- _Problem_: Copy the passage of the article on Paul Martin's Winnipeg speech from "The Liberals would" up to and including "said on Tuesday.", swapping "Conservatives" for "Tories".

- _Page extract_:
****************
Last Updated: Tuesday, January 3, 2006 | 6:46 PM ET

The Liberals would build on Canada's accomplishments, while the Conservatives would tear it down to build a different country, Liberal Leader Paul Martin said on Tuesday.

Martin was in Winnipeg, where he gave an impassioned 20-minute speech intended to set the tone for the second half of the election campaign.

The Liberals intend to spend the next week revealing policy proposals, but Martin used his appearance at the Canadian Club in Winnipeg to deliver what his aides called a major speech, which they hope will turn the tide on Conservative Leader Stephen Harper's rising poll numbers.

Liberal leader Paul Martin after speaking at a meeting of the Canadian Club in Winnipeg, Tuesday January 3. (CP Photo/ Frank Gunn)
Liberal leader Paul Martin after speaking at a meeting of the Canadian Club in Winnipeg, Tuesday January 3. (CP Photo/ Frank Gunn)

"I see a Canada we can build on, improve on, move forward," Martin told the audience at the a downtown Winnipeg hotel.

"But [Harper] speaks of moving in an opposite direction, away from all we have achieved together and towards a very different country."

Martin has spent much of the campaign expounding the Liberal government's accomplishments over the past 12 years. The Liberals say they'll begin setting out their policy in the next week.
****************
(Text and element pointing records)
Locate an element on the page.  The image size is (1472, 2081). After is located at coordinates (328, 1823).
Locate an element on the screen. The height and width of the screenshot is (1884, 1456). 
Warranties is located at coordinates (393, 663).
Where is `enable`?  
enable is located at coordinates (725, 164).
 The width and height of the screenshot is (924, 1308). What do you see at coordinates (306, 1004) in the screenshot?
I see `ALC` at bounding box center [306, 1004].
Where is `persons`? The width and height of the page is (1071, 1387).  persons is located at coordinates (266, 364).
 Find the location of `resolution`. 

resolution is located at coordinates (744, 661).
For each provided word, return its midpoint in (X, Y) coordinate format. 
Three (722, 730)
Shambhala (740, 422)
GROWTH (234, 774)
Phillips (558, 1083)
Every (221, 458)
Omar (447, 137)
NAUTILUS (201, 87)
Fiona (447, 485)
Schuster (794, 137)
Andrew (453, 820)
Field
****************
- _Finished exercise_:
The Liberals would build on Canada's accomplishments, while the Tories would tear it down to build a different country, Liberal Leader Paul Martin said on Tuesday.